■ Exercise brief: Show every line of the records below that contains the word "comments".

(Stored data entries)
● ● ● ● ●
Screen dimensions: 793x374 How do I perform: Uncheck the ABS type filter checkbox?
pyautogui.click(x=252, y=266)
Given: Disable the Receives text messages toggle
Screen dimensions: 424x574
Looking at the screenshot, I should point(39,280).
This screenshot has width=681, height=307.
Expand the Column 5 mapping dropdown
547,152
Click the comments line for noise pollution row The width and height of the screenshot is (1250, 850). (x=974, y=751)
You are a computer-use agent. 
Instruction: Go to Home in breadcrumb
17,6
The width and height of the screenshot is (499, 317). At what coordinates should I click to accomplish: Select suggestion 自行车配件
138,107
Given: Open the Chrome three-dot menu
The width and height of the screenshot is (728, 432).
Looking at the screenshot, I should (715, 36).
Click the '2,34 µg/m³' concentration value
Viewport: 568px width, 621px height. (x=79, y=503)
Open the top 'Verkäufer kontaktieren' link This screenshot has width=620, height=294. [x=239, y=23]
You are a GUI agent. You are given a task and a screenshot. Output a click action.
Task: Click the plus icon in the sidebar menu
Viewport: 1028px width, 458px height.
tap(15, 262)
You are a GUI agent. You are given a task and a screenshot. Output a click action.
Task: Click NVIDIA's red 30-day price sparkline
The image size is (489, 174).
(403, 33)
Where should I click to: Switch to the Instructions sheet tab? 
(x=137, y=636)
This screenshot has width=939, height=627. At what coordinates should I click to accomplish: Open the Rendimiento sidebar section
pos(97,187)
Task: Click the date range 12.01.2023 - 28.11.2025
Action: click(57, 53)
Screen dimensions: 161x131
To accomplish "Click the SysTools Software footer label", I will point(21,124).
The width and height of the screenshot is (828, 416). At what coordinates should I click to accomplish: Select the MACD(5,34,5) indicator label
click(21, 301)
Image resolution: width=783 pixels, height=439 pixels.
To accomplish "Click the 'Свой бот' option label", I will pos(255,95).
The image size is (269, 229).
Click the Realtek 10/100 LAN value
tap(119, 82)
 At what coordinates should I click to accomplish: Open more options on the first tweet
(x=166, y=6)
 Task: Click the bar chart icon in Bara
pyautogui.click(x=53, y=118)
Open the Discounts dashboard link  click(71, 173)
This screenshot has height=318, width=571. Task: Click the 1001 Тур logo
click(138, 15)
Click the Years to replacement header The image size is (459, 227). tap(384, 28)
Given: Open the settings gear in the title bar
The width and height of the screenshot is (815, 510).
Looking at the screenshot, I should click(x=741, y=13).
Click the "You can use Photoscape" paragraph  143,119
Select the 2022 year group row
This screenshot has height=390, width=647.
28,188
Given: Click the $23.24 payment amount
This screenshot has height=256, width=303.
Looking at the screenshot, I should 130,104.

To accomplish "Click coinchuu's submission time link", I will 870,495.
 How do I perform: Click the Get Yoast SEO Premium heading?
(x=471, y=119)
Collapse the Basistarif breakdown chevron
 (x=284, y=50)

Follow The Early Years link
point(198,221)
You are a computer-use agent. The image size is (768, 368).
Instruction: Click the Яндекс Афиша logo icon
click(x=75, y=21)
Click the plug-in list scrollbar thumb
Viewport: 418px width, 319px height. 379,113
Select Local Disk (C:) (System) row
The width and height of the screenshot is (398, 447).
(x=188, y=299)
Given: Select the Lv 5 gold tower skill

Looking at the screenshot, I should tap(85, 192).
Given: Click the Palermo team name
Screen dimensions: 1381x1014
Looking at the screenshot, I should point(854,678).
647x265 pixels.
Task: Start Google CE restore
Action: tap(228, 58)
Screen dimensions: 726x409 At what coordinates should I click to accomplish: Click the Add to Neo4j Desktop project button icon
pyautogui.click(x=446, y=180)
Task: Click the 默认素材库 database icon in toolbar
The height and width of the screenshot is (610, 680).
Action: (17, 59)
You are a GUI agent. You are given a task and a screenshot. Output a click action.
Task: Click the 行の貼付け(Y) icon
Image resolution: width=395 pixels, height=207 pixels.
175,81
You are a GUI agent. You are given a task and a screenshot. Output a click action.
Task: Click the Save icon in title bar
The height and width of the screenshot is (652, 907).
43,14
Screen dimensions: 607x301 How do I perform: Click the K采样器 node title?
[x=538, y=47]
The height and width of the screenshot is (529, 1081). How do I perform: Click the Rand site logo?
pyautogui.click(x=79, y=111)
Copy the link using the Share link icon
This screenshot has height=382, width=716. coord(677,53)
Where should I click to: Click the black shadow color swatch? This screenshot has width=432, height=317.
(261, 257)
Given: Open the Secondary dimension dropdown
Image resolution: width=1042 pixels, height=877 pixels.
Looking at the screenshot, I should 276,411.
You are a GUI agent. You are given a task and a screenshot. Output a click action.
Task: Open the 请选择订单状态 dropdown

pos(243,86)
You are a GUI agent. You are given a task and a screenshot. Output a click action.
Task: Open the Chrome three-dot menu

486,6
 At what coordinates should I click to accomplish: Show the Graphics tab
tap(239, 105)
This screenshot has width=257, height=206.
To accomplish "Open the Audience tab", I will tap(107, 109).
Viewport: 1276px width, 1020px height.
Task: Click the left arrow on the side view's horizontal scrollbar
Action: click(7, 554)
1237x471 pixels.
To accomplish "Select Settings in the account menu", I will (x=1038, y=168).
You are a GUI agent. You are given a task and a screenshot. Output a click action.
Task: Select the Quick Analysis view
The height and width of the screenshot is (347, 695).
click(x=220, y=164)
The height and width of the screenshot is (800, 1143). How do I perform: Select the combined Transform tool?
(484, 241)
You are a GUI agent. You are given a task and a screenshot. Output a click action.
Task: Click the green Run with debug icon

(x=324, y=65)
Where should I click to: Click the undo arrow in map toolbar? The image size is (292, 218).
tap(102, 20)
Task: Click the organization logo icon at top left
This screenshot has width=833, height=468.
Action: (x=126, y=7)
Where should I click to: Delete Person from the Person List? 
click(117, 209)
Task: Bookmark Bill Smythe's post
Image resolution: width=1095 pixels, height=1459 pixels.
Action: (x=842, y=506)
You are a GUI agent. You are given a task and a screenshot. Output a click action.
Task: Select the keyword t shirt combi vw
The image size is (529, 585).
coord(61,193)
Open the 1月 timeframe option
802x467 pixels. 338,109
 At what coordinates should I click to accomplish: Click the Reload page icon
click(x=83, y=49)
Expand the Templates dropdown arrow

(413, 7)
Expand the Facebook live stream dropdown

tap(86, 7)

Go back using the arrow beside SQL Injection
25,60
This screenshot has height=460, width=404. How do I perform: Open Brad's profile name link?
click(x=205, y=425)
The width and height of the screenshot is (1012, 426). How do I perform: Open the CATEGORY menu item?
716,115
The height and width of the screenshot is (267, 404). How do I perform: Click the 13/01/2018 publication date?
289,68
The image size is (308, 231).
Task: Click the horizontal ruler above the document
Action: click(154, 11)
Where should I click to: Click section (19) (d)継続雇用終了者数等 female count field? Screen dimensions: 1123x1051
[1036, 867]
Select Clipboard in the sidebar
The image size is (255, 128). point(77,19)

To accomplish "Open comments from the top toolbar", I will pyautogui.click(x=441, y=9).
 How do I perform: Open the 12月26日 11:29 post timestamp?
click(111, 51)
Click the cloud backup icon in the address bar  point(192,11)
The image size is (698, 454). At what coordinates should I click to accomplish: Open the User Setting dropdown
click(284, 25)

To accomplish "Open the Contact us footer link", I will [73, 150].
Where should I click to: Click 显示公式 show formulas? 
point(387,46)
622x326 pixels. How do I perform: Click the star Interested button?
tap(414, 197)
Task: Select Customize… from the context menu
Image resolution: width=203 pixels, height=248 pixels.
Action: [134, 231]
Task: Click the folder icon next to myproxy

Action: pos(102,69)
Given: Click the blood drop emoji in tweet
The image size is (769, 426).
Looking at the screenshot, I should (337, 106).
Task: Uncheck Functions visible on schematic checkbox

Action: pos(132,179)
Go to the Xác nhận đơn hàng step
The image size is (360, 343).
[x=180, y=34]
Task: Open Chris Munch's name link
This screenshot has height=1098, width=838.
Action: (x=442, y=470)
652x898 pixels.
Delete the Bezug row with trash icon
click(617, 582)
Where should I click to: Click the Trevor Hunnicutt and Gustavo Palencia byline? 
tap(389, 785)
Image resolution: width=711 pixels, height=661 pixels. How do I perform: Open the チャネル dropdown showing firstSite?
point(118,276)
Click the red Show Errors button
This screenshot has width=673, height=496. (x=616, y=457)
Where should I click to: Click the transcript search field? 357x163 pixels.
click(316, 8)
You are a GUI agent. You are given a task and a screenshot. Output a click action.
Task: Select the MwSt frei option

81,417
● ● ● ● ●
■ Written answer:
Click the comments line for noise pollution row The width and height of the screenshot is (1250, 850). (x=974, y=751)
To accomplish "Open comments from the top toolbar", I will pyautogui.click(x=441, y=9).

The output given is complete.